Exercise objective
Rewrite the items that begin at the line containing "Click the music icon of file 13 《独坐敬亭山》" and end after the line containing "Action: pos(914,492)", replacing "calendar icon" with "calendar button" and changing nothing else.

Provided material
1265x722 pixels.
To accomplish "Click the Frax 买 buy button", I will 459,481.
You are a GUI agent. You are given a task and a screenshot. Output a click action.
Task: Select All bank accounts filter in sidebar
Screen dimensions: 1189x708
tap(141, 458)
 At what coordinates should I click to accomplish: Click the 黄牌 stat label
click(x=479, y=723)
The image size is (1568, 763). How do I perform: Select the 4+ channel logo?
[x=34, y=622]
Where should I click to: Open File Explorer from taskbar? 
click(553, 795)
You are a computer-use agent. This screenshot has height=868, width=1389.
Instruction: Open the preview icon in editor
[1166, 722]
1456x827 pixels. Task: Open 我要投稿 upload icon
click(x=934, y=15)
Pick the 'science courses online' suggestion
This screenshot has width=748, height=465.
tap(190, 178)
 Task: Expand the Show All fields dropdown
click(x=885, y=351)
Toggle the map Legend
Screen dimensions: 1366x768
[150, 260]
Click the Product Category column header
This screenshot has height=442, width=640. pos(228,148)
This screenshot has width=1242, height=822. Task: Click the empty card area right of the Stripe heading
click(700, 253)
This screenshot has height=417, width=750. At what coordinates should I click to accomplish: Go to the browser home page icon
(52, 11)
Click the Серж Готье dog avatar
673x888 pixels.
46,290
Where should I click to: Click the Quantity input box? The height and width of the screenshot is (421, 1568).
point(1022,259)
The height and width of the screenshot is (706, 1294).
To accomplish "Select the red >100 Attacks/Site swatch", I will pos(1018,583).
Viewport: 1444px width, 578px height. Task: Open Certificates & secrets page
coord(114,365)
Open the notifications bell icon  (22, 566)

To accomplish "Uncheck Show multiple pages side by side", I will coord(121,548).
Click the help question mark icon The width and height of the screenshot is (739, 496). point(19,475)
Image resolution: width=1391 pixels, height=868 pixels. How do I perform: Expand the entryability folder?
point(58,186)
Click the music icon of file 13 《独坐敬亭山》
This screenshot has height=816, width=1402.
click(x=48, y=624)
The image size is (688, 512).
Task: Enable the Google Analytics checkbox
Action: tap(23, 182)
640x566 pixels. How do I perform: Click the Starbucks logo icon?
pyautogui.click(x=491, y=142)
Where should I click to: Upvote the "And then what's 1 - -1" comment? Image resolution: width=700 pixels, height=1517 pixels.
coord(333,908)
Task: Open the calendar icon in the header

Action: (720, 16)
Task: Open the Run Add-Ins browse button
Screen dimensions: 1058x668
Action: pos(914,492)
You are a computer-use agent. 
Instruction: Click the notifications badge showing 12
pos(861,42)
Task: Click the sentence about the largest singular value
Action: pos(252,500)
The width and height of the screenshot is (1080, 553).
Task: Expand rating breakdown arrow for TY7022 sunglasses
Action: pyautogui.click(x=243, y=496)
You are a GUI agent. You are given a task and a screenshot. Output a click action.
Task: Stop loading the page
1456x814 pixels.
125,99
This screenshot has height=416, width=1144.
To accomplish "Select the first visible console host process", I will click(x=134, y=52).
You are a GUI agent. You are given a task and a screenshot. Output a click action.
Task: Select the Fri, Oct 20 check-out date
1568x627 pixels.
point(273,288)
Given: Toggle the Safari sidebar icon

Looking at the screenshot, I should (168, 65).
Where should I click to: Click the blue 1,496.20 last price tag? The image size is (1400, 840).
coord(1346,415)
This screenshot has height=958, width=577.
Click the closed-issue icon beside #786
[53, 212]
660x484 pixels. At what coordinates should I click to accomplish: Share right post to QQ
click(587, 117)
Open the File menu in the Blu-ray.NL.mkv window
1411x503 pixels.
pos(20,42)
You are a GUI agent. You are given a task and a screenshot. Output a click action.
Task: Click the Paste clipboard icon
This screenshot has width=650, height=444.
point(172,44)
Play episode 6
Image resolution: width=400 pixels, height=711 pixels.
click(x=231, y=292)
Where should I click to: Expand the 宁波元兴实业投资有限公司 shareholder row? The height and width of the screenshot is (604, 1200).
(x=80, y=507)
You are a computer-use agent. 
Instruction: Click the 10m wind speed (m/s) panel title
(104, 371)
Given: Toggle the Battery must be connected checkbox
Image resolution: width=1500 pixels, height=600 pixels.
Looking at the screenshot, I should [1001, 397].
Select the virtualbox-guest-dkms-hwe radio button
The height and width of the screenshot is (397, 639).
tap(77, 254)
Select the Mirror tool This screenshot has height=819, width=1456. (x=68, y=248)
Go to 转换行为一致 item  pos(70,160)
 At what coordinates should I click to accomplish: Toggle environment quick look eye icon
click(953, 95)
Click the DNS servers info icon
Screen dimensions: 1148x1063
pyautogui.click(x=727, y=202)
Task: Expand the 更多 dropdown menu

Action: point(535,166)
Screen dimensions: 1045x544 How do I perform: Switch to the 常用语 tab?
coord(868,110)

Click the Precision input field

Exercise output
Click the music icon of file 13 《独坐敬亭山》
This screenshot has height=816, width=1402.
click(x=48, y=624)
The image size is (688, 512).
Task: Enable the Google Analytics checkbox
Action: tap(23, 182)
640x566 pixels. How do I perform: Click the Starbucks logo icon?
pyautogui.click(x=491, y=142)
Where should I click to: Upvote the "And then what's 1 - -1" comment? Image resolution: width=700 pixels, height=1517 pixels.
coord(333,908)
Task: Open the calendar button in the header

Action: (720, 16)
Task: Open the Run Add-Ins browse button
Screen dimensions: 1058x668
Action: pos(914,492)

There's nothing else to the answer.